Saturday, July 29, 2006

Wax dummy

I have aching arms. It's not funny. Over the last three days a nurse called Jenny has been injecting them with all manner of attenuated viruses and wiped-out bacteria, and last night I dreamt that my index fingers had to press small torn bits of cotton wool against my upper arms — if they fall off, my dream-self urged, I shall die. The best thing about vaccinations, it turns out, is the little cardboard booklet. The one the nurse stamps and signs after each needle-puncture. With the date. In biro. I have it here now. It is a magical little health passport. But the pages for rabies, tick-borne encephalitis, Yellow Fever and Meningitis are blank. I have a strong need, now, for them all stamped and signed. I want all the pages filled. I feel vulnerable with only half of them done.
So here's the state of play:

Malarial tablets
Obtained, even though not strictly necessary. Steve's story in this book drove me to it.

Don't even ask. Driving me crazy. There was a theory a while ago that the interweb would make booking complex flights easier. I have disproved it with panache. I have smoked many too many cigarettes today, bitten my fingernails, got wired on caffeine and still I've not managed to work out where or what I'm supposed to be doing or how I'm supposed to do it.

Awaiting instructions.

Visa applications
Under way. Yesterday I sweltered my way to that vacancy of airconditioned melanine that is upstairs at Boots the Chemists and angled myself into a photo booth. I put three pounds fifty pence into the machine, clunk, clunk, clunk, and the ride began.
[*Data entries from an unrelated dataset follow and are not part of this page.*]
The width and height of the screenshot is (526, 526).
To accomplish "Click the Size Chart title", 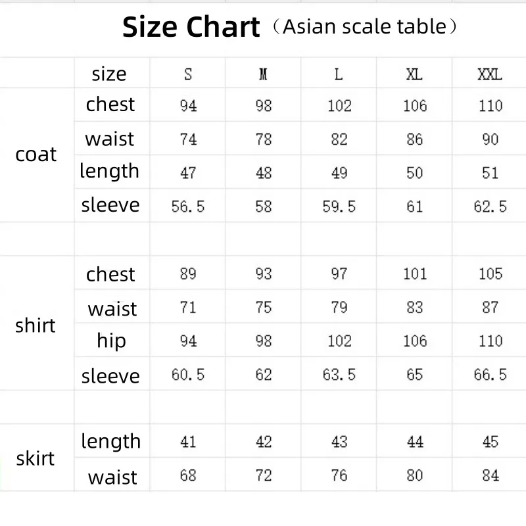I will (191, 27).
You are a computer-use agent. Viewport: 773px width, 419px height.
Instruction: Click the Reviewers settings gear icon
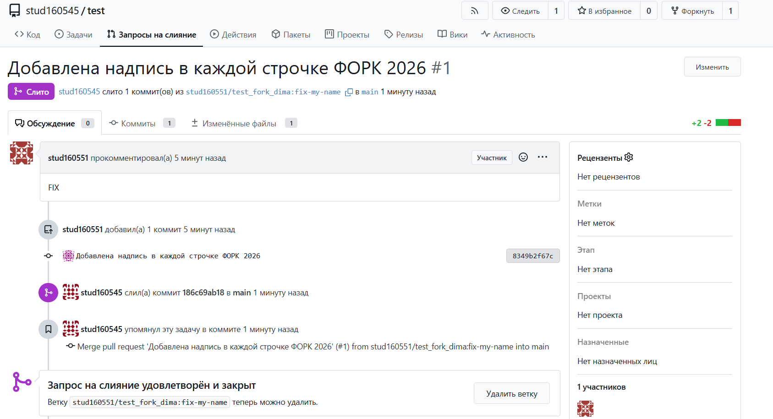click(629, 157)
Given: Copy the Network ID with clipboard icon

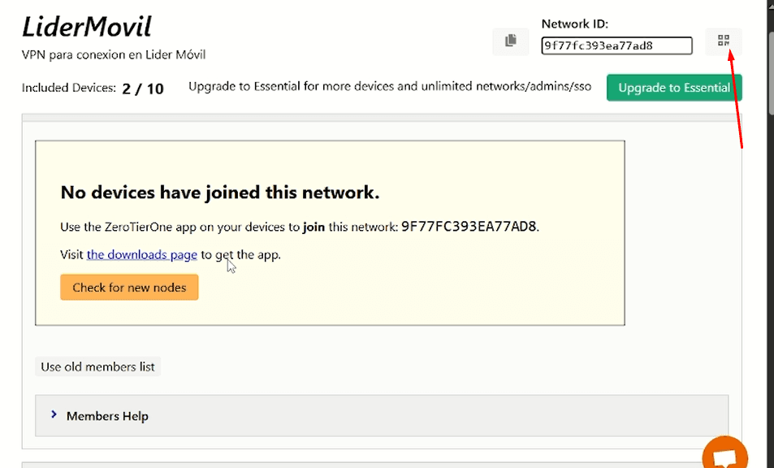Looking at the screenshot, I should click(510, 41).
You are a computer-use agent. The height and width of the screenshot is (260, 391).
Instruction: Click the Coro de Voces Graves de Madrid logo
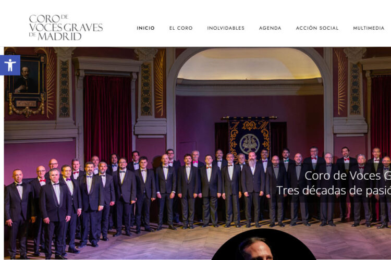click(x=66, y=28)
It involved a disembodied female voice with that particular scottish accent known only from newsreaders and automated ticket machines. "Please centre your face in the circle on the screen" she said, and I did just that. And I assumed my most cheerfully inane and vacant expression, and out came the photo at the top of this post, x 4. Click on it! Isn't it the blurriest, most appallingly low-resolution photobooth print imaginable? Nation states use this for identification? Ha ha ha.

I don’t ordinarily look as if I’m made of injection moulded plastic with taxidermy eyes. I’m not altogether sure I look anything like this at all.

I carried these photos home hooting in derision, and while I was scoffing pompously about the lameness of modern passport photography to Xtin, she looked pityingly at me and said “Yes, but they don’t need detail these days. Biometrics." she concluded with a menacing inflection, and I felt all my fingerpads tingling in awe. Computers. Oooo.